Pakistan granted PKR 2.43T in tax exemptions in FY24, equal to 2.3% of GDP
FBR House in Islamabad
FBR website

Pakistan’s tax collection authority, the Federal Board of Revenue (FBR), granted tax exemptions and concessions totaling PKR 2.43 trillion in the fiscal year 2023-24, equivalent to 2.32% of the country’s Gross Domestic Product (GDP), according to the latest Tax Expenditure Report 2025 released Monday.

The value of these exemptions represents 26.18% of the FBR’s total tax collection, which stood at PKR 9.30 trillion for the year. While still substantial, the figures mark a significant decline from the previous fiscal year, when tax exemptions amounted to 54.15% of total revenue and 4.6% of GDP.

Category-wise breakdown

The report provides a detailed classification of the tax reliefs:

  • Sales Tax: The largest category, with exemptions totaling PKR 1.24 trillion—50.81% of total exemptions and 1.18% of GDP.
  • Customs Duty: Exemptions reached PKR 652.39 billion, or 26.80% of overall tax relief.
  • Income Tax: Concessions amounted to PKR 545.23 billion, comprising 22.39% of total exemptions and 0.52% of GDP.
These figures include a variety of tax concessions such as allowances, credits, reduced rates, exclusions, and full exemptions.

Sectoral impact

Major beneficiaries of income tax concessions during FY24 included the pension and social security sectors, energy and mining industries, financial institutions, education and health sectors, tribal areas, and the salaried class. The information technology sector and charitable organizations also received substantial relief.

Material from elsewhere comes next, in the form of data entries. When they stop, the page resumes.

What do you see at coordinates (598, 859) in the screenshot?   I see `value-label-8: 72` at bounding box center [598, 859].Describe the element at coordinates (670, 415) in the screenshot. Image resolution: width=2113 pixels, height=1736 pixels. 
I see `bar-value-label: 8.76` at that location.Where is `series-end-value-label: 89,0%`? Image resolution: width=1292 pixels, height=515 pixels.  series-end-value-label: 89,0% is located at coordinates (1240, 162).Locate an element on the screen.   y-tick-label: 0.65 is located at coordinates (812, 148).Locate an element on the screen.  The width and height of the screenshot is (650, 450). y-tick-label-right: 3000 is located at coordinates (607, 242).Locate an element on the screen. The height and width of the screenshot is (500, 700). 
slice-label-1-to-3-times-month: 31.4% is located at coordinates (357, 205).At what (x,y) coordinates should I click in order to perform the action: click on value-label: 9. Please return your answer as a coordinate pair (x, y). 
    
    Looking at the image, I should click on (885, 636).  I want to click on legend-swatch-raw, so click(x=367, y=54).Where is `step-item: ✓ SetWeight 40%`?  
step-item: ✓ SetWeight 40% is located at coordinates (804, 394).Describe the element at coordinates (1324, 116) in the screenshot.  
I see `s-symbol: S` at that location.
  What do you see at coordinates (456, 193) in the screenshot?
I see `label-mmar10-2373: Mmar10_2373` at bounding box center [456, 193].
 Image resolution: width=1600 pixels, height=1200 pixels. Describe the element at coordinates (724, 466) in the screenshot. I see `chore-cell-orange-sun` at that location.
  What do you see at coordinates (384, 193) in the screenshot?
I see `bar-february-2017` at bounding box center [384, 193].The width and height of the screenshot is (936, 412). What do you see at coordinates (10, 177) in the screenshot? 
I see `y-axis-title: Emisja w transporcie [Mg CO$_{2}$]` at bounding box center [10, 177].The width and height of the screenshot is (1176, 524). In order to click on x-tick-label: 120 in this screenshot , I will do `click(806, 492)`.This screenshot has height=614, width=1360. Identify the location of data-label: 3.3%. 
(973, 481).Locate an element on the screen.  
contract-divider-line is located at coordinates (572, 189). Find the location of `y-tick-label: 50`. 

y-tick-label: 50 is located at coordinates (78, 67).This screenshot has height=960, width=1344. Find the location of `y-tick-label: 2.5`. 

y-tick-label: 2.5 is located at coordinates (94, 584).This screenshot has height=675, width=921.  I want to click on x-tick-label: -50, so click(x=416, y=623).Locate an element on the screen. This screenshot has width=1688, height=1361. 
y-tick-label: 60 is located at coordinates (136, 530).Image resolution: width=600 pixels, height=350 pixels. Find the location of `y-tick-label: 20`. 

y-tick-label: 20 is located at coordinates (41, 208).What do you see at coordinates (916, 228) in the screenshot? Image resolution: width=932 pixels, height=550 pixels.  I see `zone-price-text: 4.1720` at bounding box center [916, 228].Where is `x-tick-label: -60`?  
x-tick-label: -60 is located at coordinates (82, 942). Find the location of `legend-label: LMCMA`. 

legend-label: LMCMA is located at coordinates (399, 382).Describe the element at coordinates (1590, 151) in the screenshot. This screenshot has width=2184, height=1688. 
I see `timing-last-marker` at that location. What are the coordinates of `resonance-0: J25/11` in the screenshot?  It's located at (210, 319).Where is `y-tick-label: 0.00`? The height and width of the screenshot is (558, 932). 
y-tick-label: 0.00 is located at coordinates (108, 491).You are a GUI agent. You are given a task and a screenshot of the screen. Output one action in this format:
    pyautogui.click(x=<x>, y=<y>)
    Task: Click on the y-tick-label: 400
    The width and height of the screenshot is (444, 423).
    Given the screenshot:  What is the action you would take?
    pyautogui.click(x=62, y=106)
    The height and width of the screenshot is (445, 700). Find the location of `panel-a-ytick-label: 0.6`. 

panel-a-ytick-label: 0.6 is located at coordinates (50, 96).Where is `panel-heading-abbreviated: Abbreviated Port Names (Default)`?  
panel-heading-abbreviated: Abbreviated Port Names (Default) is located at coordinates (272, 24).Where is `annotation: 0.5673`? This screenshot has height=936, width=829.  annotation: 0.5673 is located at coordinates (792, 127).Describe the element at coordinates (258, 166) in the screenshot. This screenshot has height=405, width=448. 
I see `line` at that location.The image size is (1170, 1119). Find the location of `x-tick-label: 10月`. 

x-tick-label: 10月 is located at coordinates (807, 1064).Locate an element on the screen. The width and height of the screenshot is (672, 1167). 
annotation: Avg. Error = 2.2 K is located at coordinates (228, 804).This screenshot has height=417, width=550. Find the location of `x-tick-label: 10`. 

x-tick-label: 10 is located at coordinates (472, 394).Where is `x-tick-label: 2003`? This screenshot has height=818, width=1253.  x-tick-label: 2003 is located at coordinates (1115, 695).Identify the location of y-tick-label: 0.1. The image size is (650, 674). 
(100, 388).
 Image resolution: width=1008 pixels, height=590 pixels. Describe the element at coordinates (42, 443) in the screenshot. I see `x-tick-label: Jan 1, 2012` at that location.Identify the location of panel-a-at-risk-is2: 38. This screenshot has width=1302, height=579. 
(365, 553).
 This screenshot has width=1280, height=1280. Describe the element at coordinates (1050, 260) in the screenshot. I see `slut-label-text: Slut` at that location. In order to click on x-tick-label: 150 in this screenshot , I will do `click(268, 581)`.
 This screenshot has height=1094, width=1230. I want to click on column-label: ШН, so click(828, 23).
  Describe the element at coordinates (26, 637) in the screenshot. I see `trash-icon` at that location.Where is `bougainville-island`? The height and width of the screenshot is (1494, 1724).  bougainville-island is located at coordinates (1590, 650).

The FBR also noted that while many sectors receive tax relief, there is no sales tax exemption for consumers of petroleum products, as these are instead subject to the Petroleum Development Levy (PDL).

The reduction in tax expenditures reflects a broader government strategy to rationalize tax concessions and enhance fiscal transparency. However, the FBR cautioned that these figures should not be viewed as guaranteed revenue potential. The actual fiscal impact of removing exemptions would depend on taxpayer behavior, economic conditions, and market responses.

“The narrowing of tax exemptions is a positive signal for fiscal reform,” said an analyst. “But the fact that over PKR 2 trillion is still being forgone highlights the structural inefficiencies and policy trade-offs the government continues to grapple with.”

The report also emphasizes that these exemptions may indirectly affect provincial revenue streams and should be interpreted within a broader fiscal context. FBR officials said the aim of the report is to foster transparency and provide policymakers with data to inform future tax reform decisions.

Income tax expenditures slightly declined as a share of GDP, from 0.57% in FY23 to 0.52% in FY24.

Sales tax expenditures also decreased by 18.6% year-on-year, reflecting a downward trend in overall tax relief amid growing fiscal pressures.

Despite the decline, analysts say Pakistan still has significant room to improve the efficiency of its tax system and broaden the revenue base without disproportionately burdening low-income groups.